> _Extract provided_:
A recent report by The james Whale Fund for Kidney Cancer states the UK’s death rate is ’still around 6% higher than the European average’. This finding is set alongside the fact that spending on cancer medicines in the UK is only about 60% of that in other advanced European countries.

The relatively poor take-up of new treatments in the UK is one of the reasons listed in the report as ‘contributing to the higher death rate’. The Cancer Patient Support Group at The James Whale Fund for Kidney Cancer last week launched an online petition at No. 10 Downing Street calling for a review of the current system of NICE appraising newly licensed and approved Cancer drugs.

http://petitions.number10.gov.uk/NewCancerDrugs/

The news about poor uptake of cancer drugs comes as no surprise to kidney cancer patients from the James Whale Fund for Kidney Cancer; only last week kidney cancer patients received the devastating news that NICE have issued preliminary guidance to the NHS rejecting everolimus (trade name Afinitor & manufactured by Novartis) a new and innovative cancer drug for the second line treatment of advanced kidney cancer.

> _Given data_:
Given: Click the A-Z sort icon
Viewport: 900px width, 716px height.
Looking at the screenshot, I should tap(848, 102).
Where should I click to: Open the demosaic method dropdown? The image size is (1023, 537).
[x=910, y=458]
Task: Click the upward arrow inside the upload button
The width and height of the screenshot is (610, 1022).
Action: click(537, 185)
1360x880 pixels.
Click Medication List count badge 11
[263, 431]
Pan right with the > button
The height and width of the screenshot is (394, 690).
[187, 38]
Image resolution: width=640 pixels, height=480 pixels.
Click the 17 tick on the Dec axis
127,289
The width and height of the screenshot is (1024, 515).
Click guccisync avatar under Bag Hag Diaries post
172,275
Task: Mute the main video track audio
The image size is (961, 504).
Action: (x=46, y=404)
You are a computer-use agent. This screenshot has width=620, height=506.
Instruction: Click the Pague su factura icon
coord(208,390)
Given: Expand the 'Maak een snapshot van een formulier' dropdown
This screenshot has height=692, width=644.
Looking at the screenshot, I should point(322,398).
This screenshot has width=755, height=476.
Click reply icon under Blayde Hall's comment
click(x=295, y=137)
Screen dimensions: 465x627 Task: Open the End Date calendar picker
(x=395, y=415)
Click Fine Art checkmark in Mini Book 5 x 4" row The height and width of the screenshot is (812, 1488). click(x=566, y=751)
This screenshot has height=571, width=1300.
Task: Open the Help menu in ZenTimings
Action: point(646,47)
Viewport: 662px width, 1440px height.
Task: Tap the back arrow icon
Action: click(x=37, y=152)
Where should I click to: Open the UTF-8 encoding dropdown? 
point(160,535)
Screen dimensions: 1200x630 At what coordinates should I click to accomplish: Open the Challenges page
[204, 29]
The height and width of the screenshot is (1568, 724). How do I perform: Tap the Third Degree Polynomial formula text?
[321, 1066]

> _Exercise A_:
Decide whether each statement agrees with the passage on UK cancer drug uptake, answering yes or no and quoting the words that decide it: (i) the UK's death rate is around 6% higher than the European average; (ii) NICE launched the online petition at No. 10 Downing Street; (iii) NICE's preliminary guidance to the NHS rejected everolimus.
> _Exercise B_:
Carry on the passage on UK cancer drug uptake from its last sentence.
The listing that comes before this sentence is separate from the passage on UK cancer drug uptake.

> _Exercise response A_:
(i) Yes: "still around 6% higher than the European average"
(ii) No: "The Cancer Patient Support Group at The James Whale Fund for Kidney Cancer last week launched an online petition at No. 10 Downing Street"
(iii) Yes: "NICE have issued preliminary guidance to the NHS rejecting everolimus"

> _Exercise response B_:
This comes despite NICE admitting “……..evidence implies that this treatment is clinically effective”.

This is just one example of the dire situation facing many cancer patients in the UK today. No matter what the cancer is, the poor uptake by NICE of cancer treatments is leaving the UK lagging far behind in survival rates.

Rose Woodward & Julia Black who work together helping cancer patients who have been refused funding for cancer treatments at The James Whale Fund for Kidney Cancer stated:

“The NICE decision means many of our UK kidney cancer patients will go without effective drugs, patients cannot afford to buy these drugs themselves and will die prematurely compared to the rest of the world. That is just not acceptable.”